The need for Justice in America
The comparison to other nations, and the daily inundation with new cases of police killings makes it clear, there is an epidemic problem in this country around police behavior; 1000+ more killings by police per year than any other nation, the next highest is around 14. This also speaks to the strong likely hood that many more, non fatal police brutalities happen
Many people, seem to shrug off the killing of humans by police as unfortunate issues arising from “resisting arrest”, or dismiss the death as a real consequence of having disobeyed the law or an officer. While facism, like many isms, is an oft debated definition, the ability of people tasked with upholding the law being able to kill at will is contained within all of them. As a person who proscribes to the lessons of Confucius, I believe it is the failure to understand not the whole law, legal process, but simply the role, the definition of what an officer- (I make the distinction of a “peace officer”) is supposed to do.
The role of a police officer aka an officer of the peace, is, to me, is to
1. de-escalate dangerous situations in order to preserve life
2. restore situations to alignment with the law
3. to observe assess, cite, and summon individuals guilty of violating local codes to see a judge empowered to make more critical decisions regarding the severity, up to and including long term limitations of basic rights as consequence to infractions upon others.
This seems to be a logical extension of the simple lightweight, yet powerful principles laid down in the Declaration of Independence, which I hold as law for the United States of America, which say essentially:
Governments are created to keep people from harming one another, and to assure that they may live, free to pursue that which can make them happy, and governments that harm their citizens or impede upon their freedom without sufficient cause, i.e. hurting another citizen, are illegitimate, and must be changed.
This to me is a great summation of a government’s role with regards to an individual, (there are many and more complex roles regarding resource management, money creation, infrastructure building, and defense, but it serves well to create basic understandings of what government should and should not be)
and I would ask that if you agree with those statements, you make your understanding of the law to be that, and there is actually, a very, strong argument for the Declarational principles being law, one that I I will make elsewhere.
For now, every member of law enforcement in this country should swear an oath to to the role, approximately as laid out.
Department of Justice, in accordance with the Constitution, and the Declaration, must set a floor for police behavior as representative of the government, and audit the overall behavior of police as it relates to core US codes.- this would seem to be within their Constitutional authority already, but possibly a need for a national Constitutional Convention like the NY CC of 1801- to examine not only how the law is written, but how the principles which govern those laws play out in day to day processes, and
Examination of what constitutes an arrestable offense; as this is certainly a punishment, for any length of time, it would seem to be a violation of one’s liberty, and innocence until proven guilty.

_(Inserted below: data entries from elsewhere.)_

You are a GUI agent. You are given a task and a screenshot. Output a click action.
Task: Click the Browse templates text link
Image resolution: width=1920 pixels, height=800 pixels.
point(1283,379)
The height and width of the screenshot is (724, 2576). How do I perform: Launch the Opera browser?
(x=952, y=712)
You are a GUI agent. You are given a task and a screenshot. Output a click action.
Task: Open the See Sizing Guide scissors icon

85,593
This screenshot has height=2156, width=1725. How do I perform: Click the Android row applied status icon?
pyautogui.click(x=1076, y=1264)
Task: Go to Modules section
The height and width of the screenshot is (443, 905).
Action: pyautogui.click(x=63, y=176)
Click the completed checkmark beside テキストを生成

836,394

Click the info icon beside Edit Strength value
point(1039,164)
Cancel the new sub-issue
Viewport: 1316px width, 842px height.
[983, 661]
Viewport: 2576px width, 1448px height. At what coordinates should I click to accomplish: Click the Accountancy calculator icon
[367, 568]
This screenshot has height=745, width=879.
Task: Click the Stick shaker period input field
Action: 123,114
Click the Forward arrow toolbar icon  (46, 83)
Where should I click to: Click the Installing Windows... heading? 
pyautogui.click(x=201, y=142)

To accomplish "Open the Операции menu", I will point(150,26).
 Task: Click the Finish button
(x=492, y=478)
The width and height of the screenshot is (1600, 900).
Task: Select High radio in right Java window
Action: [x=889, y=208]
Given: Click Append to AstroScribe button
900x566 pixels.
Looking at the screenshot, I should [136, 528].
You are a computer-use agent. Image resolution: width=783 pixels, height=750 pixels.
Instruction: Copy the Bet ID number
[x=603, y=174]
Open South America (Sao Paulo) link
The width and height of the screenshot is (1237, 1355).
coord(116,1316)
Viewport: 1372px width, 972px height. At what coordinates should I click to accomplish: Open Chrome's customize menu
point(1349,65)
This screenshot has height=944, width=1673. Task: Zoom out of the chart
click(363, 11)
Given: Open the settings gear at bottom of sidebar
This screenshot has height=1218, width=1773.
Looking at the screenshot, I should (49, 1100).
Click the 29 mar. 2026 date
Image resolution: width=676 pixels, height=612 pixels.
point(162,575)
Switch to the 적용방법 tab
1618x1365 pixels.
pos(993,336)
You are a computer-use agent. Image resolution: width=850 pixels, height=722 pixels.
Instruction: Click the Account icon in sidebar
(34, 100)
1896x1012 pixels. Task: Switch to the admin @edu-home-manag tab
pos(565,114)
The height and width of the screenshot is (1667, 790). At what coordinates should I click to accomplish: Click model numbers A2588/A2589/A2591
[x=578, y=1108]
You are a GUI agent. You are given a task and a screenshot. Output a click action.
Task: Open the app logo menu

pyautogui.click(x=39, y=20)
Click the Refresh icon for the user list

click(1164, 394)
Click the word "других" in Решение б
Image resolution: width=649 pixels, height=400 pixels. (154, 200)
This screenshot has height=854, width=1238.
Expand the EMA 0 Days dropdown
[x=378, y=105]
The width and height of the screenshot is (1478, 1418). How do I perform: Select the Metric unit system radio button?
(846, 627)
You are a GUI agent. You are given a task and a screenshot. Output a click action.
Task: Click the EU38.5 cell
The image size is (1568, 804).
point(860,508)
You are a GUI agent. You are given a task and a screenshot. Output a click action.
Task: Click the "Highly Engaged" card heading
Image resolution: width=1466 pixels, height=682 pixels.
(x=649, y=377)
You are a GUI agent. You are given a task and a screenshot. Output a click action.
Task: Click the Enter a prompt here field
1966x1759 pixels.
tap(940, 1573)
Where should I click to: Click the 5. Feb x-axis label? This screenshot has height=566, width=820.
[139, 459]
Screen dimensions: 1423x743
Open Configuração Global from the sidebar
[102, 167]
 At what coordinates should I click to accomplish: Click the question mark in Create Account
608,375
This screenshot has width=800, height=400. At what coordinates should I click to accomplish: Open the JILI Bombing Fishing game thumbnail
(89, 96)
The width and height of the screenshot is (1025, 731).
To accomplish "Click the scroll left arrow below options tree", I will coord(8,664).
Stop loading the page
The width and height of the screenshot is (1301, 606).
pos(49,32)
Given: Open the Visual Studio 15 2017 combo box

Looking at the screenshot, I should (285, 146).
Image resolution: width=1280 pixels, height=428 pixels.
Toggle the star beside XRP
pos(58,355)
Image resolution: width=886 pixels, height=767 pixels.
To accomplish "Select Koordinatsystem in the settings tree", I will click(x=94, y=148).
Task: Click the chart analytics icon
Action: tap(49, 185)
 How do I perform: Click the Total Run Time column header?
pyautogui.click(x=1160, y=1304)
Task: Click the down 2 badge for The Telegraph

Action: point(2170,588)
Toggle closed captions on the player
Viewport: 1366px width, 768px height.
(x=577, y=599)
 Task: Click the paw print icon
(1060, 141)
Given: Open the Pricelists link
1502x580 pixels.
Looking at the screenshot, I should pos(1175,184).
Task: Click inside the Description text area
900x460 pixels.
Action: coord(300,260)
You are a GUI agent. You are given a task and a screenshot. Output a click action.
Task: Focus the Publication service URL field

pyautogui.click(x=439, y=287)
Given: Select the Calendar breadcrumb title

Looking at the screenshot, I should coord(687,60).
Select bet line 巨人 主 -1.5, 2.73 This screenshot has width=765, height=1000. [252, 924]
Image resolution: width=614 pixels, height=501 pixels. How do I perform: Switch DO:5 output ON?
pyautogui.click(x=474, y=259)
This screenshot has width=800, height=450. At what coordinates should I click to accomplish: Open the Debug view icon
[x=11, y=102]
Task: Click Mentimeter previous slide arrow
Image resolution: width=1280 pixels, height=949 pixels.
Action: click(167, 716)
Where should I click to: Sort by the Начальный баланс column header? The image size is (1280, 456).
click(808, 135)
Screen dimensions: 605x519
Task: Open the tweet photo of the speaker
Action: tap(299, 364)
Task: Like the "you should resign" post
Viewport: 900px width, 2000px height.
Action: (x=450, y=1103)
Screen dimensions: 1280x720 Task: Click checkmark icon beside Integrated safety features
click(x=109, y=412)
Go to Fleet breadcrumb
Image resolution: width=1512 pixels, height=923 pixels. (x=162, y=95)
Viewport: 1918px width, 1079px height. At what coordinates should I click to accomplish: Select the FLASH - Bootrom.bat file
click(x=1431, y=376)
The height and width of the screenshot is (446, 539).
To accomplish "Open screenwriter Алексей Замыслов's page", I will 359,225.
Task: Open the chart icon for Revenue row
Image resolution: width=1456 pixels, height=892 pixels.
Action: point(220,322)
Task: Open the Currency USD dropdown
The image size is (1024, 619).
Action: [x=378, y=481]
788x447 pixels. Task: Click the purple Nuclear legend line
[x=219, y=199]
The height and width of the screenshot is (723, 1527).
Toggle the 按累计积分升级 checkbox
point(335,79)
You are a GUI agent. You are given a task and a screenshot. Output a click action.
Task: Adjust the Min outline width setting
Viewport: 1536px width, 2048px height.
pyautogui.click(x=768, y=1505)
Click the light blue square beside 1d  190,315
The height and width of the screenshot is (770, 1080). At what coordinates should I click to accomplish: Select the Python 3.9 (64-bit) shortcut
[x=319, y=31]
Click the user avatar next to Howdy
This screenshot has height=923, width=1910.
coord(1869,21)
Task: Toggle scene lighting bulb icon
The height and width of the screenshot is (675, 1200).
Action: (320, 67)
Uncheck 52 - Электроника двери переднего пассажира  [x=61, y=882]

Possible additional steps include:
Establishing a 3 strike max on brutality cases depending on severity, and zero tolerance for police misconduct that leads to the deaths of citizens- immediate dismissal, with the possibility of criminal charges
Rapid settlement of police cases where wrongdoing is obvious, in whole or at least in part, where there are quantity disputes (Eric Garner)
Examination of the grand jury process, 97% indictment rate for federal cases and a seemingly 0% indictment rate for police, it seems like an expensive extension of prosecutorial discretion.
Length of trial as a whole, as it seems clear anecdotally that longer cases trend toward innocence results, nor is it clear that year long trials aid in justice, especially when there is little dispute as to essential facts.
Specifically in the case of McCullough, by his own words,he should be charged with obstruction of Justice, as he knowingly presented false testimony to the Grand Jury, and presented them with irrelevant and misleading case law, as well as changing a well established practice for obtaining the “ham sandwich”‘s indictment for another, producing a statistically unlikely result.
Missouri should be liable for any damages resulting from Ferguson riots. The governor took on the responsibility of stopping riots, had weeks to prepare, and was unable to stop the looting? And why you would release the verdict at 9 PM ? Ferguson’s business districts cannot be so large that a hundred or so officers, with mobile units backing them up couldn’t have covered them.